Otra de las muchas formas de subrayar su diferencia con nosotros es el hecho de tener un horario diferente, como el de Canarias. El huso horario es el mismo que en Galicia, pero le hacen un tacón para tener una hora menos. Los nacionalistas gallegos del BNG presentaron hace no mucho una propuesta de que Galicia se cambiara a la hora portuguesa. Cualquier excusa vale a la hora de fabricarse unas señas de identidad diferenciadas.

Los portugueses han sido anglófilos desde siempre, tienen una relación comercial fluida con el Reino Unido y hablan inglés mucho mejor que nosotros (allí las películas no se traducen). Eso les ha hecho ser más avanzados que nosotros en la imposición de determinadas normas de conducta internacionales. Por ejemplo, los motoristas llevaban casco obligatorio mucho antes que en España. Y el uso del cinturón de seguridad en los automóviles se generalizó también primero.

En los ochenta trabé amistad con un joven arquitecto portugués que trabajaba para una empresa inglesa.
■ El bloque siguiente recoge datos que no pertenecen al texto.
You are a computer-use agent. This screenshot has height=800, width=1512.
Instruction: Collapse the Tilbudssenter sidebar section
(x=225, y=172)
Vino a pasar una temporada a Madrid y muchos días se acercaba por mi oficina antes de la hora de salir, para ver planos. Luego nos íbamos juntos en mi coche a visitar los barrios del extrarradio por los que se interesaba su empresa. En cuanto subía al coche, se ponía el cinturón de seguridad, con su sempiterna sonrisa. Eso es algo que ahora hacemos todos, incluso para ir a la esquina siguiente. Pero en esos años era una conducta extraña. Mis compañeros de trabajo rápidamente lo catalogaron de homosexual y me advirtieron que tuviera cuidado con ese joven de aspecto atildado que venía tantas veces a verme. Ya saben: el niño que tiene Asunción, en cuanto sube al coche se pone el cinturón. Asunción, Asunción, ese niño va a ser marinero. 
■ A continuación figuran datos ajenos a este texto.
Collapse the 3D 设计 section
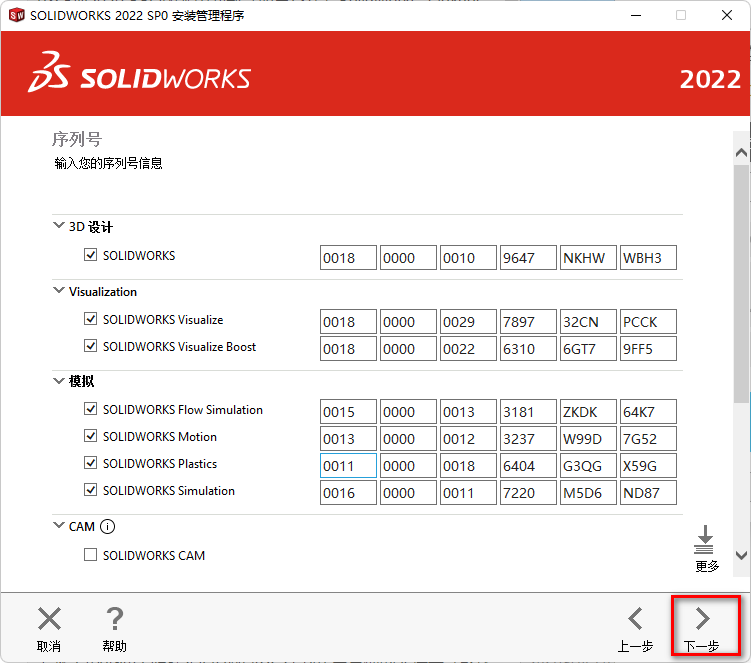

Recuerdo una vez que a mi padre le dijeron que en Portugal era muchísimo más barato cambiar el aceite del coche y allá que nos fuimos. Mi padre no necesitaba excusas mucho más sólidas para agarrar carretera. Pasada la frontera empezamos a parar en todos los talleres, preguntando si nos cambiaban el aceite, pero nadie nos entendía. Cambiar aceite, decíamos, engrasar. Nada. Tratábamos de explicárselo por señas y tampoco. Hasta que un mecánico más avispado que los otros, después de un rato de porfiar con él, puso cara de haber descubierto la pólvora y, con una sonrisa absoluta, dijo “Aaaah: lubrificar”.
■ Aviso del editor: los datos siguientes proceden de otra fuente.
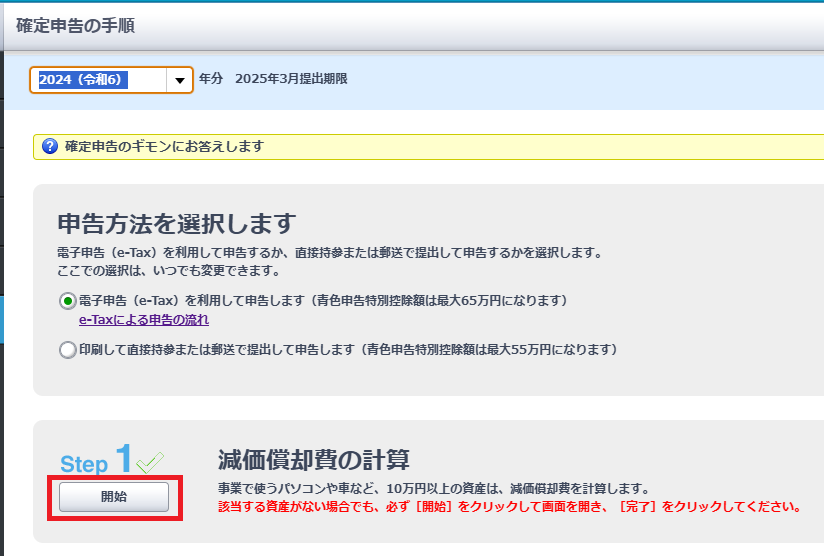Click the 確定申告の手順 page title
Screen dimensions: 824x556
coord(76,25)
Vamos a un hotel del que desconozco si tiene WiFi en las habitaciones y me llevo el ordenador por si acaso. Pero no se hagan muchas ilusiones sobre mi capacidad para escribir nuevas entradas después de caminar todo el día. Es posible que me quede seco hasta el domingo y ya se lo aviso desde ahora. Si tengo WiFi en el cuarto, las noches en que me queden fuerzas, escribiré lo que pueda. Si no, pues hasta la vuelta. Tengo varias series de entradas empezadas y no se crean que me he olvidado del asunto de la deuda de Berlín y cómo se casa ese dato con la política de austeridad que nos están imponiendo por la fuerza. En Portugal, cuando a uno le están forzando de manera injusta a aguantar algo que de ninguna forma quiere, se dice que le están “enfiando o barreto”. O barreto es un gorro alargado de lana, de colores vivos y rematado con una borla, similar a la barretina catalana (todos venimos del mismo tronco). Y enfiarlo es calzárselo a uno hasta abajo, tapándole toda la cara.  

Pues eso, que no les enfíen o barreto más de lo razonable. Sean felices.